In quest’ultima domenica del Tempo ordinario dell’Anno A, Festa di Cristo Re, viene proclamata la pagina del Vangelo nota col nome di “giudizio finale” (Mt 25, 31-46) che segue la parabola delle dieci vergini (Mt 25,1-13) e dei talenti (Mt 25, 14-30) e che precede il racconto della passione e della risurrezione: “Terminati tutti questi discorsi, Gesù disse ai suoi discepoli: “Voi sapete che fra due giorni è la Pasqua e il Figlio dell’uomo sarà consegnato per essere crocifisso” (Mt 26, 1-2). Nell’introduzione si colgono i temi principali che caratterizzano il brano: la venuta del Figlio dell’Uomo nella gloria, il Cristo presentato come re, i temi del pastore e del giudizio come separazione.
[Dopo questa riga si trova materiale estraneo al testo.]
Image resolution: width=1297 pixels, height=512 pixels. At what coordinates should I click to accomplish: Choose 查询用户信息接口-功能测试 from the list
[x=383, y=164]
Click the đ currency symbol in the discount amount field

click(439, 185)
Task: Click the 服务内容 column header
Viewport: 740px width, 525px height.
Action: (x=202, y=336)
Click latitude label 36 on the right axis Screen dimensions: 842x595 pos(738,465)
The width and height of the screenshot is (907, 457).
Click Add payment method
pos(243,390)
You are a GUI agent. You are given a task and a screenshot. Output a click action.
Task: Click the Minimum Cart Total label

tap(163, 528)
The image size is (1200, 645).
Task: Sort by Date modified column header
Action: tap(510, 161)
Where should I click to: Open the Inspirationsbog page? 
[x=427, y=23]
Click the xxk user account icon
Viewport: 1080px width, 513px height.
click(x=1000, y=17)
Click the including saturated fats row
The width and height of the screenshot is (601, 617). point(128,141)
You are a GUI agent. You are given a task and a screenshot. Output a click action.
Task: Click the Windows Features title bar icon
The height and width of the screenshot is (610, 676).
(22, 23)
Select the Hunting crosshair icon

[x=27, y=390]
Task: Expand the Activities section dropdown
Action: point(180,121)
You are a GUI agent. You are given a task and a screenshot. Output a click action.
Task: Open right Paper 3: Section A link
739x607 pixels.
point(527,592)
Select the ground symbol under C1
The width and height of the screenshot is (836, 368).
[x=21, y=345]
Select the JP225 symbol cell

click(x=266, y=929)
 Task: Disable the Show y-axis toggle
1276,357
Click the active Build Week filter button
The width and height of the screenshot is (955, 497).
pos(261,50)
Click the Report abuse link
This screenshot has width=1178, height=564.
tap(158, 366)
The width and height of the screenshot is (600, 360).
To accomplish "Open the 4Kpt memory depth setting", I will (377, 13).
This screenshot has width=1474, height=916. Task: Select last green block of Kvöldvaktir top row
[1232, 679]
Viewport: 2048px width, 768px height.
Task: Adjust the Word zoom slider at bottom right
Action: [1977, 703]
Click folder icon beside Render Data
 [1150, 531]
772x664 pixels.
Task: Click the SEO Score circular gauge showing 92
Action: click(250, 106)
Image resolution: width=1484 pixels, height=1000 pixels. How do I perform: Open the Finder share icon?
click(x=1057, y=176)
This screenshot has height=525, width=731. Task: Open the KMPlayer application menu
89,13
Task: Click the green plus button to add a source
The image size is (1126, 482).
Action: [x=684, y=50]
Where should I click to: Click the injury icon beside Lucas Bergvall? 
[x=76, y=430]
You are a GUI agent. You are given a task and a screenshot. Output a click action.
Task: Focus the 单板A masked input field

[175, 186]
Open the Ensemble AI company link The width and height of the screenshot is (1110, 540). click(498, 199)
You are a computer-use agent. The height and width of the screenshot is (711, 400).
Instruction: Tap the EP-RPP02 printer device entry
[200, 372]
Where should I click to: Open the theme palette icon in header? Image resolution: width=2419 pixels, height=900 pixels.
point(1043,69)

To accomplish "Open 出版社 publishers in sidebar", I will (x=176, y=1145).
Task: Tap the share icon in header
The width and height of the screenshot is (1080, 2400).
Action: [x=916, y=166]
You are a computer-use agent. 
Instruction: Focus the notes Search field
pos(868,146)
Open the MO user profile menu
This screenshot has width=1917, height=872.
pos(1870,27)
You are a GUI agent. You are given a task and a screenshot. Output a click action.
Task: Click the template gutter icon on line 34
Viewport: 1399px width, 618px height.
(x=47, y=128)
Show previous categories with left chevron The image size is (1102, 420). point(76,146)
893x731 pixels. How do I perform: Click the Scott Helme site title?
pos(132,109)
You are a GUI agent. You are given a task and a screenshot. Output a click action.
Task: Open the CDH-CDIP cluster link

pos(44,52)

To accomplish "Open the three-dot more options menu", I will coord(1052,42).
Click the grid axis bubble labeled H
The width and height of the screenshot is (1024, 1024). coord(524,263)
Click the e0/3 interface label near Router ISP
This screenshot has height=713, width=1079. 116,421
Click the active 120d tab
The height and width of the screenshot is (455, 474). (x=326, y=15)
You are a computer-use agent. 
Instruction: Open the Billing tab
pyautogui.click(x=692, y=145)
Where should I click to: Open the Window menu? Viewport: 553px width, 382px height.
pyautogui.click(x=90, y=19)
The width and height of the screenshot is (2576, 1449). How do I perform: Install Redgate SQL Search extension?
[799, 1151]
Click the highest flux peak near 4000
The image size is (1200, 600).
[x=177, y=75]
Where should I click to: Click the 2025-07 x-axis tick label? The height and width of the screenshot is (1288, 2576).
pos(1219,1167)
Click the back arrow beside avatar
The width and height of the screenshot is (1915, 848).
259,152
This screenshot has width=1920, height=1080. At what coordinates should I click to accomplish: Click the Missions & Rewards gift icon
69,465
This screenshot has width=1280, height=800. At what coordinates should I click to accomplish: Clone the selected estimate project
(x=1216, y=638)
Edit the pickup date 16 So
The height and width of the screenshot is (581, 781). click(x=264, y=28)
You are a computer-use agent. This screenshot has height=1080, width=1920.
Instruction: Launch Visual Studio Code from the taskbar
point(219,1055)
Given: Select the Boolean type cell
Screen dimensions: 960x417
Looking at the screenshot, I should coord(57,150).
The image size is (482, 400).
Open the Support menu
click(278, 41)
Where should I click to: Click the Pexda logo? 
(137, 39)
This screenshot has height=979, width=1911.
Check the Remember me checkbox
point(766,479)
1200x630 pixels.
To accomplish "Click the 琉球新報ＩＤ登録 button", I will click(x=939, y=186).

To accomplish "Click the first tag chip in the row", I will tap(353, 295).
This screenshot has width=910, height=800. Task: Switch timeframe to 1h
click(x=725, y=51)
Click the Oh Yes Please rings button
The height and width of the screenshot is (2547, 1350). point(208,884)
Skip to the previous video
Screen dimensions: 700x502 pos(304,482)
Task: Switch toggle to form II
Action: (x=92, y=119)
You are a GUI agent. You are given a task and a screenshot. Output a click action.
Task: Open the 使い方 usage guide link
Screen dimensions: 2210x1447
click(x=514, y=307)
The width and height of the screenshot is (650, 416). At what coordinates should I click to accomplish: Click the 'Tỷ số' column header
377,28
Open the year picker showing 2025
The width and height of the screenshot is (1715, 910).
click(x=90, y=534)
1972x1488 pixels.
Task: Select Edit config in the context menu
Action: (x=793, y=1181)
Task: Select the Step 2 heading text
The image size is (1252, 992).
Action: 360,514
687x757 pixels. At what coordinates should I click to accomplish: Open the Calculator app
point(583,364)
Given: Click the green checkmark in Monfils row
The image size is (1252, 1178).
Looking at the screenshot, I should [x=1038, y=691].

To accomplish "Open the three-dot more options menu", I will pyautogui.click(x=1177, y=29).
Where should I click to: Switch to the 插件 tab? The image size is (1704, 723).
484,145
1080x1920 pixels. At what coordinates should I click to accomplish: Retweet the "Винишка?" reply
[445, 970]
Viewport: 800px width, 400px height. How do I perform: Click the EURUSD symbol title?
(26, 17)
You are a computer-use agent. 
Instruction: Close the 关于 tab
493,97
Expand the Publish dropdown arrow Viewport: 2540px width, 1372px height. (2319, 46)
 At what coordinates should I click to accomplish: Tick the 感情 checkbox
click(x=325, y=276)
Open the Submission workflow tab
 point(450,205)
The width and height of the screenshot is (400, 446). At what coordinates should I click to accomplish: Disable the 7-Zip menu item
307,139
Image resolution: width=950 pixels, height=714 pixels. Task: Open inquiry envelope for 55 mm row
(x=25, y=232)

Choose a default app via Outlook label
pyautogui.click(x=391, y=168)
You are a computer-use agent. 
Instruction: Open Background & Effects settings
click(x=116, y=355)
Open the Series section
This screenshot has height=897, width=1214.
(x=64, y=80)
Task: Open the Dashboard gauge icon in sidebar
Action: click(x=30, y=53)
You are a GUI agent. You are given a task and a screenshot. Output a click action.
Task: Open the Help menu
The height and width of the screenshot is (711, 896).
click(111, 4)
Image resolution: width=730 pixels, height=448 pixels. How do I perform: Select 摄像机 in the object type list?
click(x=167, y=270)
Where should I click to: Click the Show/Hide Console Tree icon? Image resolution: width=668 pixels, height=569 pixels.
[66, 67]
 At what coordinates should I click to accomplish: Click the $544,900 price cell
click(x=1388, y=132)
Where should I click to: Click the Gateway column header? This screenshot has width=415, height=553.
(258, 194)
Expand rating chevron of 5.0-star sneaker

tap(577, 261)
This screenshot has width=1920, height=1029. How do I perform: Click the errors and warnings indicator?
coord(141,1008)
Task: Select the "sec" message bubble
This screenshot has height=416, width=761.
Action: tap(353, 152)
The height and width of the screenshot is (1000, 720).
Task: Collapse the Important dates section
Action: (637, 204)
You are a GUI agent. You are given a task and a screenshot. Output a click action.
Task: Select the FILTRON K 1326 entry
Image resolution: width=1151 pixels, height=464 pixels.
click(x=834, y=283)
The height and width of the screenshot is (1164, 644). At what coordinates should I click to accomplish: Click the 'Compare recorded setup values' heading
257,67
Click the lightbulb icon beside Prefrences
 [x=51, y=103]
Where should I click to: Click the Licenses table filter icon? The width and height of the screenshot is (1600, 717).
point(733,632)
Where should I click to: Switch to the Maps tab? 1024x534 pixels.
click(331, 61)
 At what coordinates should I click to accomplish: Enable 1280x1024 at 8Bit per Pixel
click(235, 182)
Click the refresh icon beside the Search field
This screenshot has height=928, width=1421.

Il quadro del giudizio finale abbozzato da Matteo si presenta come ‘universale’ (v.32), riguarda tutti gli uomini senza eccezione e senza privilegi, il criterio sulla base del quale è formulato il giudizio è il comportamento avuto nei confronti dei più piccoli, vale a dire nei confronti di ogni uomo che si trova nel bisogno. Il dato concreto sulla base del quale gli uomini saranno valutati consiste in sei atti elementari di misericordia: nutrire l’affamato, dar da bere all’assetato, accogliere lo straniero, vestire colui che è nudo, visitare il malato e il carcerato. Questi sei gesti hanno due caratteristiche che li accomunano. Da una parte portano il segno dell’evidenza: dinanzi ad un affamato o ad un assetato non è necessario aver frequentato un maestro o aver fatto studi particolari per capire ciò a cui si è chiamati. Dall’altra, questi sei gesti si impongono per la loro urgenza: le situazioni di bisogno richiedono un intervento immediato altrimenti diventano irrimediabili. Sono il prolungamento e l’illustrazione del comandamento dell’amore.

Ciò che è rivoluzionario è che lo stesso giudice (il Re) si considera oggetto di tali azioni (“Ho avuto fame e mi avete dato da mangiare”, oppure “non mi avete dato da mangiare”), identificandosi come “uno qualsiasi di questi (miei fratelli) più piccoli”. Il giudizio finale, secondo Matteo, è dunque un giudizio universale (di “tutte le genti”, sia che abbiano riconosciuto il Signore, sia che non l’abbiano riconosciuto), il cui metro consiste nella misericordia usata verso i più bisognosi, i quali sono quasi un “sacramento” della presenza storica del Figlio dell’Uomo. Dio ha disegnato nella storia un suo progetto di salvezza; alla sua attuazione convoca anche l’uomo attraverso l’impegno dell’amore. La meravigliosa tela della salvezza è intessuta anche da tante mani anonime che si sono messe in sintonia con quelle del Cristo: esse hanno preparato cibo per gli affamati, un bicchiere per gli assetati, un vestito per chi era nudo, hanno stretto in un abbraccio il carcerato e il malato, hanno spalancato la porta al forestiero. Ma la tela della salvezza è squarciata da chi ignora il grido del fratello sofferente, da chi resta chiuso nel suo gretto egoismo.

La pagina evangelica spinge ad aprire gli occhi sulle povertà di sempre, nelle loro antiche e nuove edizioni, sapendo che il Signore non solo è dalla parte dei poveri (per proteggerli), ma si identifica con essi e li considera suoi “fratelli” privilegiati. Si tratta di una strada facile e difficile insieme. Facile perché accessibile a tutti. “I poveri – dice il Vangelo – li avete sempre con voi”, e anche chi non ha soldi da condividere può sempre elargire un sorriso, una stretta di mano, un gesto di amicizia che fa sentire meno squallida la povertà. Difficile, perché è indispensabile che uno abbia fatto della “Carità” la propria opzione fondamentale; la scelta prioritaria degli “ultimi” deve essere il vanto e l’ambizione di ogni comunità.